Le fait que Julidans connaisse une édition forte était en fait déjà évident lors de l'audacieuse et délicieuse soirée d'ouverture. Ce spectacle invitait à réfléchir sur ce qu'est la danse. Faire des danses - Réponses dansantes te fait réfléchir à la même question, mais d'une manière très différente.
Dance On Ensemble, la compagnie berlinoise composée de danseurs de plus de 40 ans, a présenté des œuvres de 3 innovateurs emblématiques de la danse avec des réponses d'artistes contemporains. Quelle est l'éloquence d'une pièce datant de 1937 ? Ou d'une pièce jouée pour la dernière fois en 1979 ? Ce n'était pas une soirée nostalgique, les pièces de Martha Graham, Merce Cunningham et Lucinda Childs sont trop inaccessibles pour cela. C'était cependant une reprise de contact avec ces 3 grands de l'histoire de la danse. Et avec les réponses d'artistes contemporains.
Miki Orihara a ouvert le bal avec Deep Song de Martha Graham, une courte pièce dans le langage de danse distinctif de Graham, révolutionnaire à l'époque. Créée en 1937, Deep Song se voulait une réponse à la guerre civile espagnole. Les mouvements ne sont ni gracieux ni décoratifs, ils expriment les émotions intenses de la guerre dans des formes anguleuses et presque contorsionnées qui semblent provenir du bassin. Ayant dansé avec la Martha Graham Company pendant 30 ans en tant que danseuse soliste, Orihara connaît parfaitement l'œuvre. Il est merveilleux de voir comment elle exécute chaque mouvement avec précision, comme si la danse était ancrée dans son corps. Et pourtant, elle semble fraîche et pertinente.
Ay !
Une installation de néons réalisée par Tim Etchells a fourni la réponse à la chorégraphie de Graham. Les phrases du poème Ay ! de Garcia Lorca sur lequel Deep Song est basé clignotent. Tout ce qui existe dans le monde est brisé. Il ne reste plus que le silence.
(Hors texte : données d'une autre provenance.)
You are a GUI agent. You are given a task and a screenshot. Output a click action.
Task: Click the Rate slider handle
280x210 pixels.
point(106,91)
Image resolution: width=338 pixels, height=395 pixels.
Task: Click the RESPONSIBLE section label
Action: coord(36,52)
Dans la semaine où un journaliste meurt d'une balle dans la tête, où le changement climatique provoque des dizaines de morts et de disparus, et où des milliers de personnes sont infectées, ces phrases arrivent. Pour moi, elles sont la réponse à la raison pour laquelle je regarde l'art. Nous sommes encore capables de beauté. Tout est brisé, mais pas perdu.
La résilience
Cette résilience se reflète également dans les autres œuvres. La magnifique Story de Merce Cunningham, les 3 œuvres de Lucinda Childs qui n'ont pas été jouées depuis les années 1970. Mais surtout dans les danseurs eux-mêmes. Bien au-delà du moment où ils doivent encore être compétitifs ou faire leurs preuves, la joie éclabousse la scène. En particulier dans les trois pièces sans musique de Childs, cette joie est contagieuse. Les trois pièces sont interprétées avec un grand naturel, les danseurs donnant le rythme. Les entraîneurs qui s'écrasent forment la partition percussive, il n'en faut pas plus.
D'une adéquation sans faille et d'un dépouillement sans fin, les danseurs respirent la joie de vivre. Mais aussi de l'expérience : une chorégraphie minimaliste s'articule autour d'une exécution précise. Ces six danseurs ont cette expérience et la connaissance de l'histoire de la danse pour se mettre au service de la danse. Pas d'égo, mais un ensemble qui dégage force, vulnérabilité, beauté et résilience en tant que collectif, précisément parce que les danseurs n'ont plus à faire leurs preuves.
Mine de marbre
La réponse des artistes Ginavra Panzetti et Enrico Ticconi se concentre sur l'architecturalisme de Childs, le mouvement des corps dans l'espace. Les corps font des mouvements et des formes, ils utilisent l'espace et l'espace se forme autour d'eux. Les mains des danseurs sont poudrées de chaux, de sorte que chaque mouvement est marqué par une poussière ronde de poudre blanche. Marmo est basé sur une mine de marbre, à la fois en tant qu'événement collectif - il y a beaucoup de lutte pour le pouvoir et de violence dans la pièce - et dans le façonnage de l'espace par les gens. Les danseurs se font des signes à travers l'espace comme des contrôleurs de la circulation, s'affrontant au sol, formant des figures. La partition rend cela palpable, les sons industriels se transformant lentement du bruit des cailloux en un paysage sonore sombre et entraînant. Il est intéressant de voir ce qu'une jeune génération de créateurs retire de l'œuvre d'un innovateur emblématique de la danse.